Tips for best bar eating

Find a good spot

If you're next to the place where the waitstaff picks up drinks, they're going to be squeezing by you all night. If you're all the way at the end of the bar, the barkeep is going to have to do a lot of walking back and forth to take care of you. Choose somewhere central, and settle in.

Start with a drink

Sure, you can ask for the wine or cocktail list, but if you sit down and immediately order something – a beer, a Campari and soda, a club soda if you don't do alcohol – the bartender knows they're dealing with someone decisive.

Ask questions

A good bartender knows a lot – about the drink options but also about the menu. Find out their opinions, and tailor your ordering accordingly. Their tastes might not match yours, but you'll probably get some good advice.

Don't expect special treatment, but a little hinting won't hurt

There's a wine on the menu that's available only by the bottle, but you just want a glass? Ask about it anyway; you might end up with a taste. The same goes for dishes you're unsure about. And is there anything the kitchen does well that isn't on the menu?

Don't be afraid to ask your neighbors what they're eating

You probably would never waltz over to a stranger's table at a restaurant and ask what they ordered. But at a bar? Totally fair game. A great way to start a conversation; a better way to find out what's good.

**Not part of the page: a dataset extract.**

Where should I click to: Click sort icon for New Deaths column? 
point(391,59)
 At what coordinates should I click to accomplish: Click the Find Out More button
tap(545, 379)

Bring a book or magazine, just for insurance

Not everybody wants to chat. Perhaps you might not either – definitely not with that guy two seats down who want to tell you his political theories. Reading is the universal symbol for "Leave me alone." It's useful and not rude.

Tip well

The next time you come back, you'll be remembered and treated very well. If you never come back, you've still contributed to the world's eating-at-the-bar karma.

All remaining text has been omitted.